━━━━━ EXTRACT TO READ ━━━━━
Different means have been proposed to improve the voltage profile of power grids. In [9], the author proposed a decision-making algorithm that can determine the optimal location and size for DG based on the improvement of the voltage profile and the reduction of total reactive power losses. The proposed algorithm was tested on the IEEE 33-bus radial regional power grid and simulation results demonstrated that the proposed algorithm has an acceptable accuracy. In [10], the impacts of the integration of energy storage systems (ESSs) of different capacity on the power network were analyzed. The results showed that the integration of ESSs has positive an effect on the voltage profile of the power grid integrated with DGs. In addition to the above means, reactive power planning (RPP) also plays an important role in improving the voltage profile by optimizing the allocation of VAR compensators in terms of location and size. In [11], a voltage stability index-based method was proposed to find the best placement of static VAR compensators (SVCs) to avoid the voltage collapse. The proposed method first identifies the critical path that experiences the maximum voltage drop and then determines the best location for placing SVC. In [12], the author addressed the optimal placement of SVC devices by formulating a nonlinear programming problem that maximizes system loading margin and constrains voltage deviations. The proposed optimization was formulated based on the multi-scenario framework and was solved by the bender decomposition technique incorporating multiple restarts. In [13], the author presented an application of Cuckoo search algorithm to determine the location and size of SVC device. The objective is to minimize the energy losses, voltage deviations and operational cost of SVC. The results demonstrate that the Cuckoo search algorithm always gives the better solution with the high performance.
Although the above methods are effective in determining the optimal placement of SVC, the influence of the integration of DGs on reactive power planning is not considered. In [14], an RPP model for the regional power grid integrated with DGs was proposed, in which the active power output of DG was considered as its expected value that is calculated using the probability distribution function (PDF) of DG actual power output. The objective function of the proposed model is to minimize the SVC investment cost, system line losses and voltage deviations, and NSGA-II algorithm was used to solve the proposed model. In [15], the scenario analysis method was adopted to deal with the uncertainty of DG. According to the PDF of DG power output, multiple typical scenarios were generated. Based on these scenarios, an RPP model was formulated to minimize the expected SVC investment cost and expected system energy loss cost. In [16], a chance-constrained RPP model was proposed for the distribution system integrated with wind farm. The author used the point estimate method (PEM) as the probability power flow calculation methodology and formulated a probabilistic model of wind turbine. In the RPP model, nodal voltage and branch power constraints are formulated as chance-constrained constraints and the voltage stability index is considered to be one of the multiple objectives. In [17], a cumulant-based stochastic RPP model considering stochastic nature of wind power was proposed. Firstly, power outputs of DGs and load forecasts are modelled using the PDF. Then, a stochastic optimization is proposed to minimize the cost of capacitors and annual energy loss and is solved using the Logarithmic Barrier Interior Point (LBIP) method, which can offer a linear relationship between the cumulants of input variables and output variables. Therefore, the output variables, e.g., capacitor size, have their PDFs that can be reconstructed using the Gram-Charlier Expansion theory.
━━━━━
> _GIVEN TASK_
In the passage on improving grid voltage profiles, what algorithm was used to solve the reactive power planning model proposed in [14]? The listing is separate material with no connection to the passage on improving grid voltage profiles.
━━━━━ RECORDED DATA ━━━━━
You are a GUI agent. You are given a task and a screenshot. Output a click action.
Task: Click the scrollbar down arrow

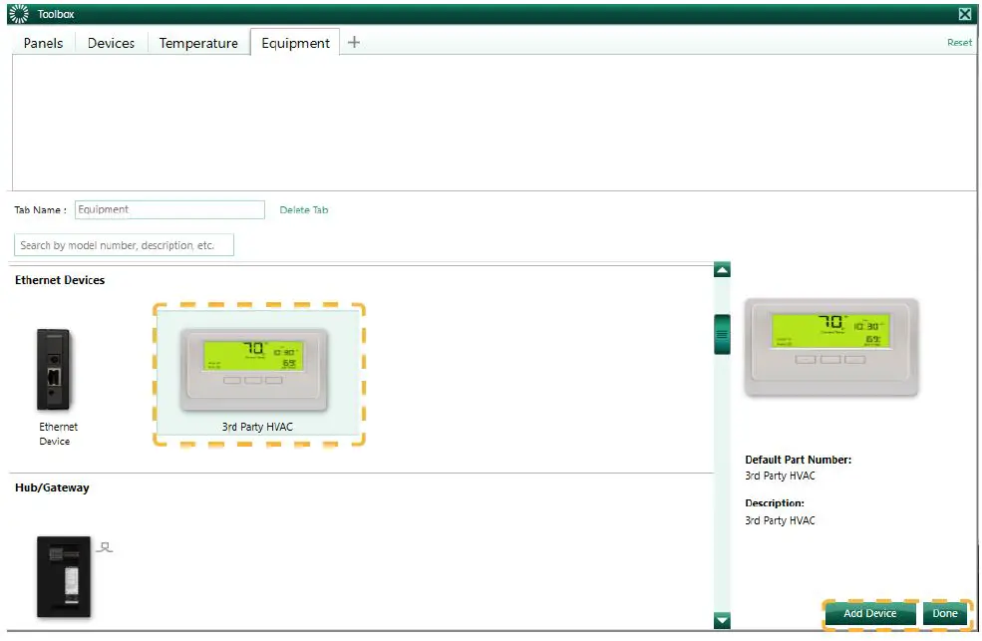[x=720, y=620]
━━━━━
> _RESPONSE_
The NSGA-II algorithm.